In the forum thread below about coding with LLM agents, why does keerthiko doubt that a non-technical prompter can get past a certain prototype level? Answer in one to three sentences.

STUDY TEXT Block Start

Comment by keerthiko

13 days ago

Almost always, notes like these are going to be about greenfield projects.

Trying to incorporate it in existing codebases (esp when the end user is a support interaction or more away) is still folly, except for closely reviewed and/or non-business-logic modifications.

That said, it is quite impressive to set up a simple architecture, or just list the filenames, and tell some agents to go crazy to implement what you want the application to do. But once it crosses a certain complexity, I find you need to prompt closer and closer to the weeds to see real results. I imagine a non-technical prompter cannot proceed past a certain prototype fidelity threshold, let alone make meaningful contributions to a mature codebase via LLM without a human engineer to guide and review.

12 comments

keerthiko

reubenmorais 13 days ago

I'm using it on a large set of existing codebases full of extremely ugly legacy code, weird build systems, tons of business logic and shipping directly to prod at neckbreaking growth over the last two years, and it's delivering the same type of value that Karpathy writes about.

STUDY TEXT Block End
DATASET EXCERPTS Block Start

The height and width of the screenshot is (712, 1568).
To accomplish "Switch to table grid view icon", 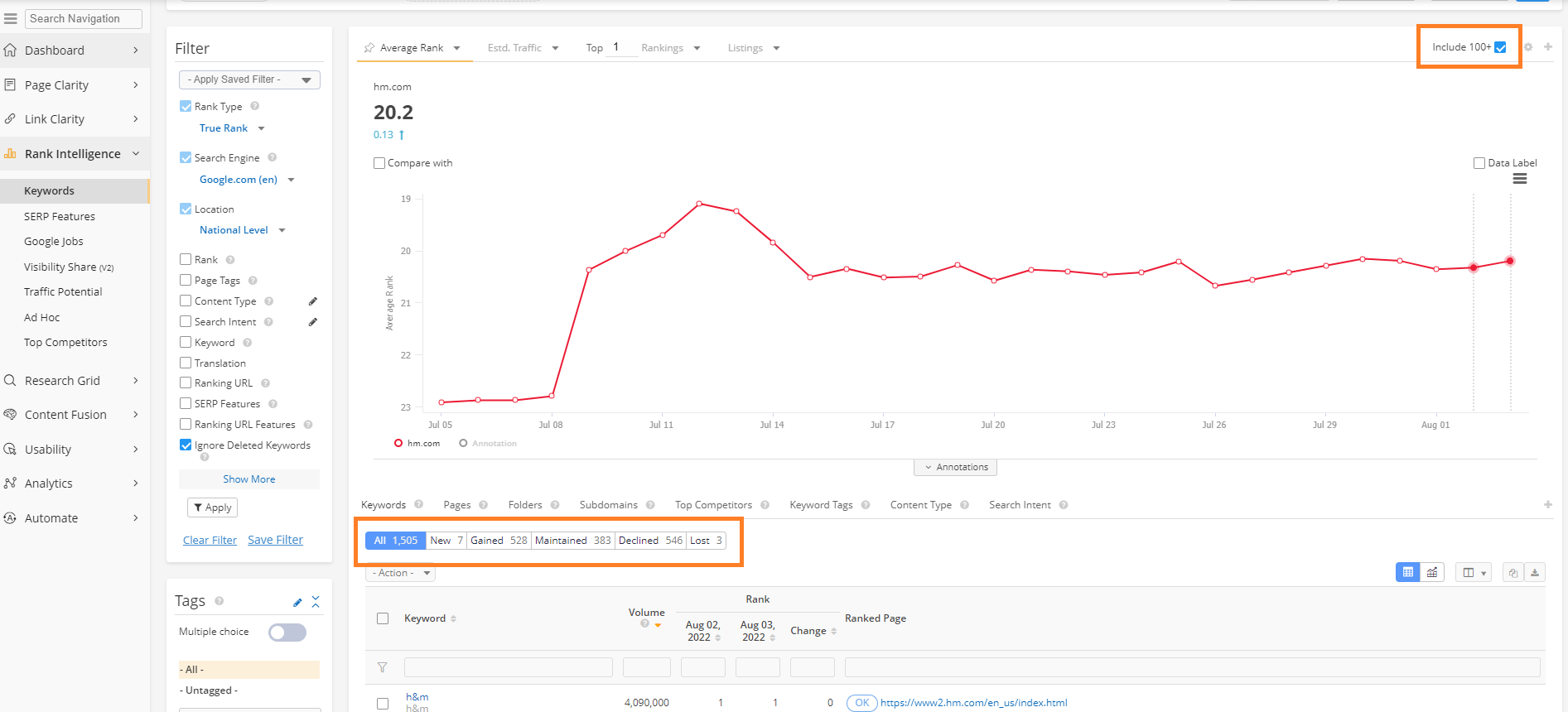I will point(1407,572).
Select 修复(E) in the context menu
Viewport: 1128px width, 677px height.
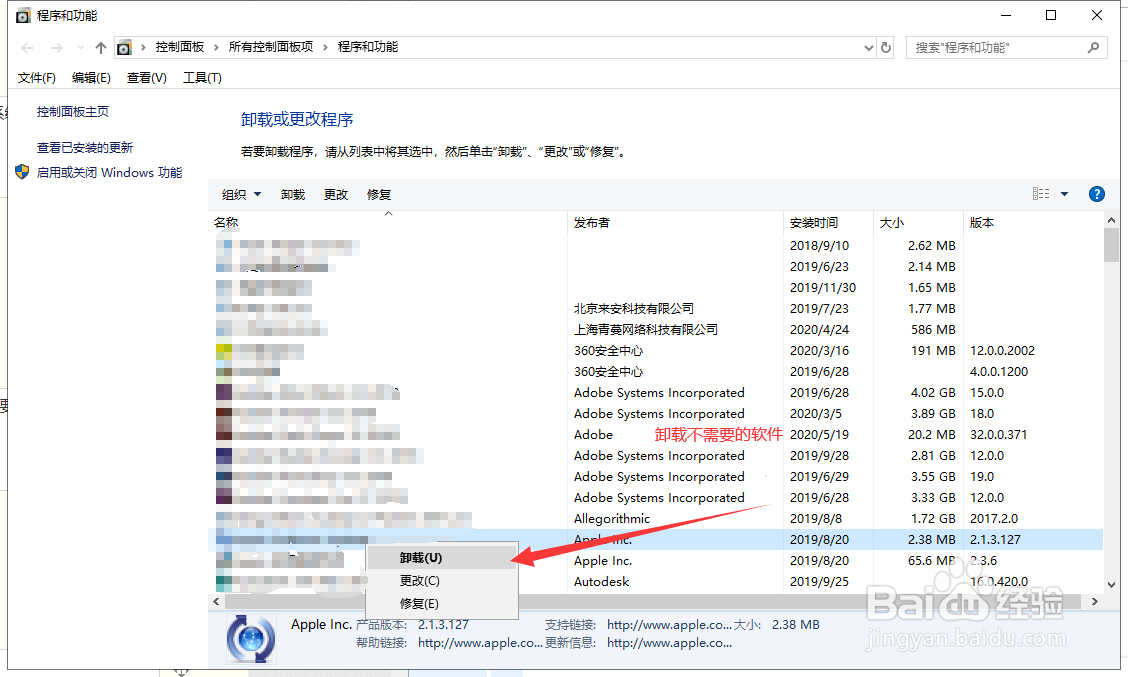[420, 603]
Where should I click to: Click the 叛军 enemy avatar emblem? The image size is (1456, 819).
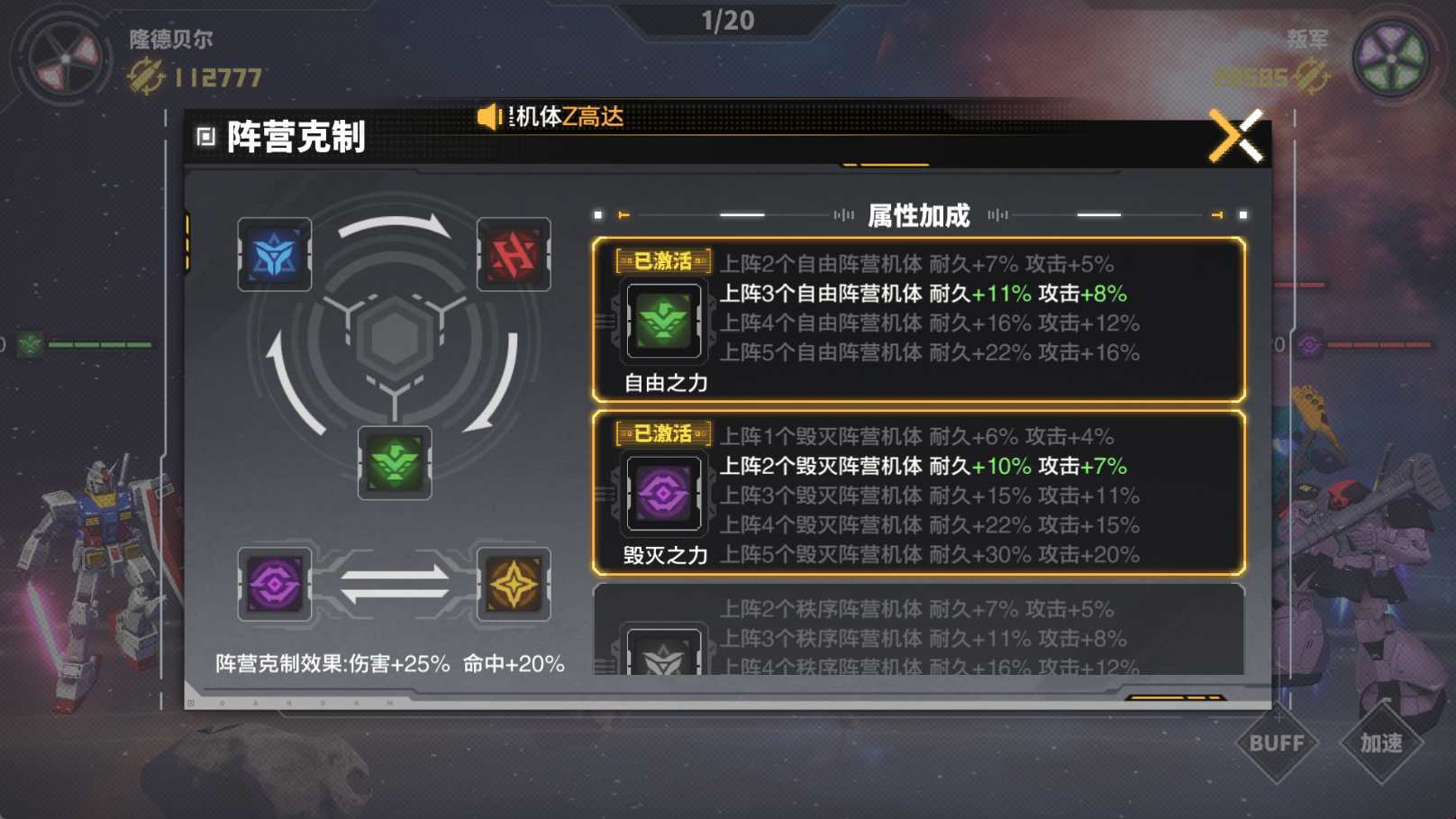1392,59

DATASET EXCERPTS Block End

▸ **OUTPUT OF THE EXERCISE**
In keerthiko's experience, once a project passes a certain complexity, you have to prompt closer and closer to the weeds to see real results. For that reason, keerthiko imagines that a non-technical prompter cannot go beyond a certain prototype fidelity threshold without a human engineer to guide and review.